The Tangle team takes the security of our project seriously. We appreciate the efforts of security researchers and our community to help us ensure our software is secure.
Please do not report security vulnerabilities through public GitHub issues.
We use GitHub's Private Vulnerability Reporting feature, which allows you to privately disclose a security vulnerability to the project maintainers.
- Go to the "Security" tab of the Tangle repository.
- Click on "Report a vulnerability" or go directly to
https://github.com/TangleML/tangle/security/advisories/new - Fill out the form with as much detail as possible, including:
- A description of the vulnerability.
- The component or code path affected.
- The version(s) affected.
- Steps to reproduce the issue or a proof-of-concept (PoC).
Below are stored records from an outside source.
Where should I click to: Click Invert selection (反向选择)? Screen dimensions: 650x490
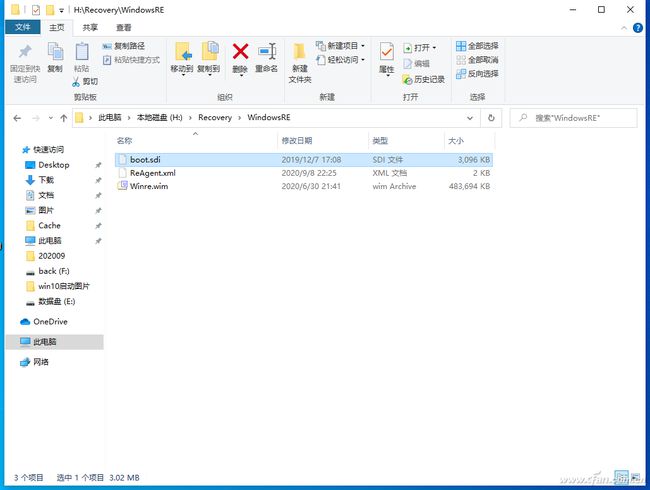[476, 74]
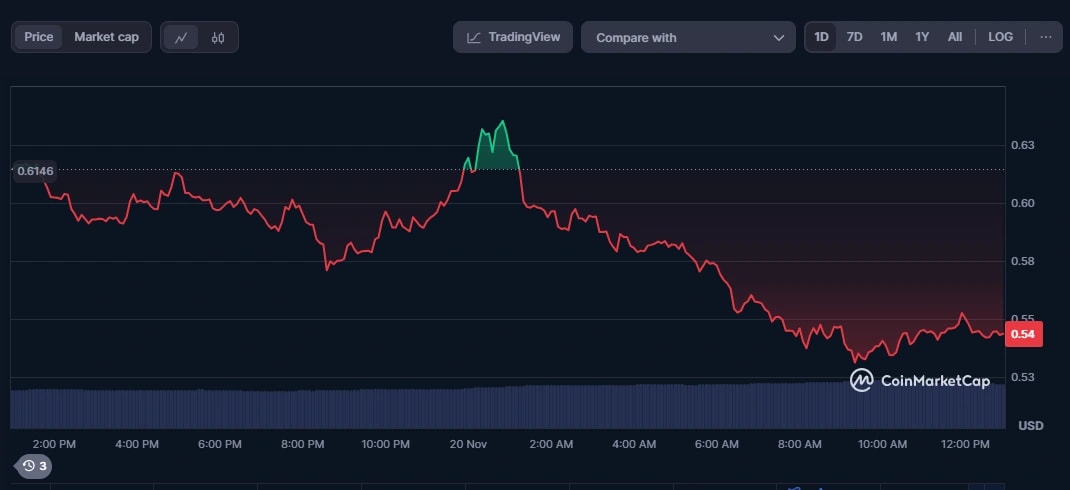Viewport: 1070px width, 490px height.
Task: Click the red 0.54 current price label
Action: coord(1023,334)
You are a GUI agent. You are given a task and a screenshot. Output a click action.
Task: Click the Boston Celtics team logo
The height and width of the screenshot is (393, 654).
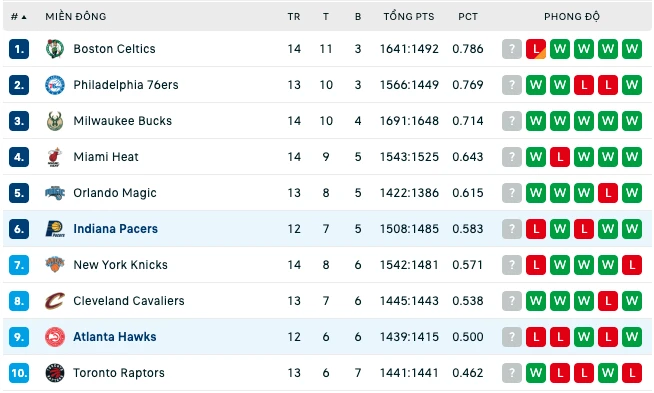[x=55, y=49]
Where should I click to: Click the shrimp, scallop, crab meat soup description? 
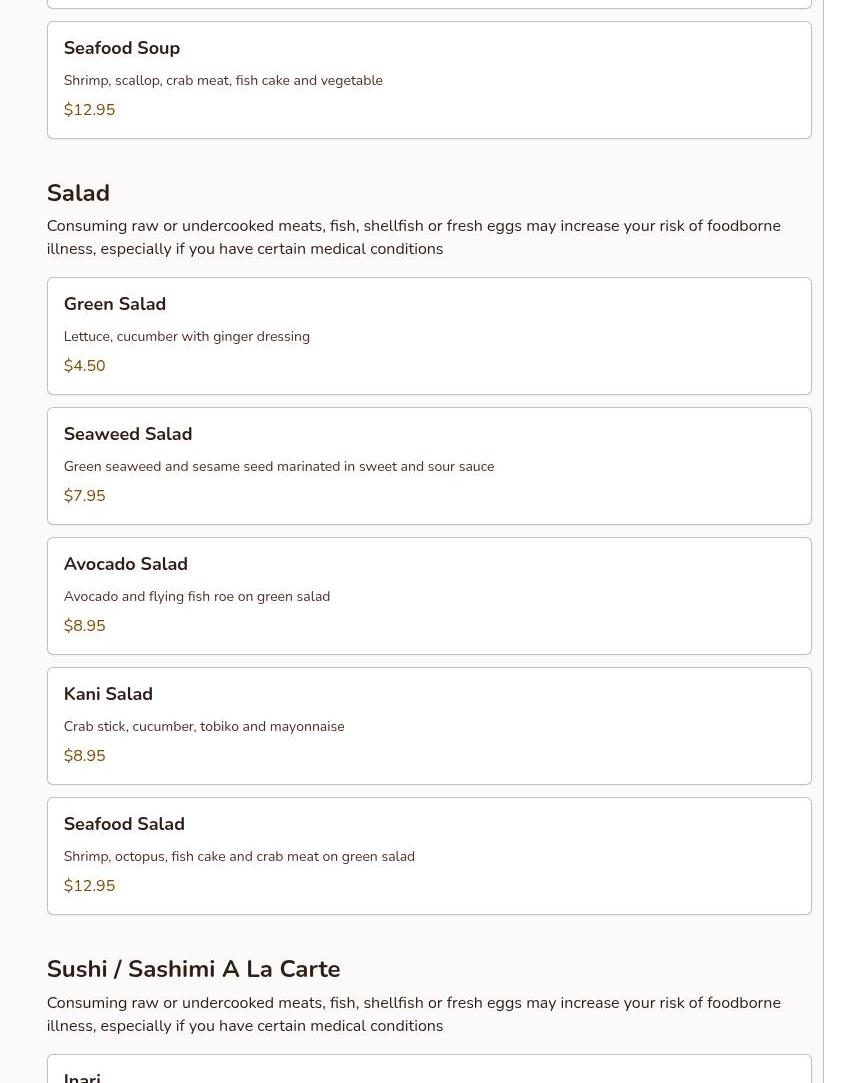pos(223,81)
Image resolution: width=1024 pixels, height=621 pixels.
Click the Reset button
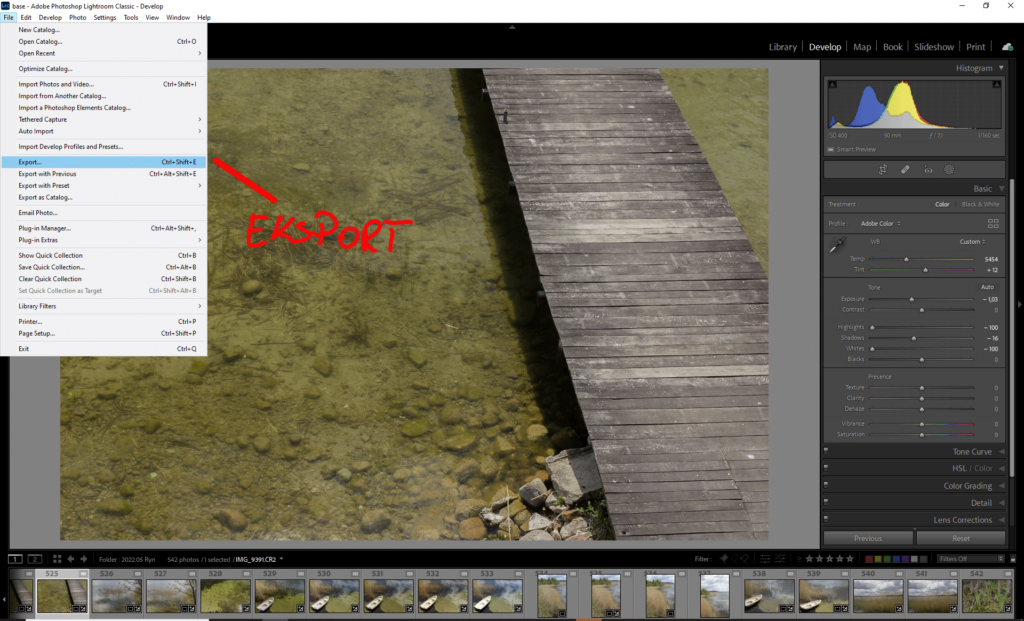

- Any potential impact (e.g., data exfiltration, denial of service).
If for any reason you cannot use GitHub's private reporting, you can send an email to our private security-list: [email protected]. Please use "Tangle Security Vulnerability" as the subject line.
When you report a vulnerability to us, we commit to the following:
- We will acknowledge your report within 5 business days.
- We will work with you to understand the issue and confirm its validity.
- We will provide a timeline for a fix and keep you updated on our progress.
- We will coordinate with you on a public disclosure and advisory. We will credit you for your discovery unless you prefer to remain anonymous.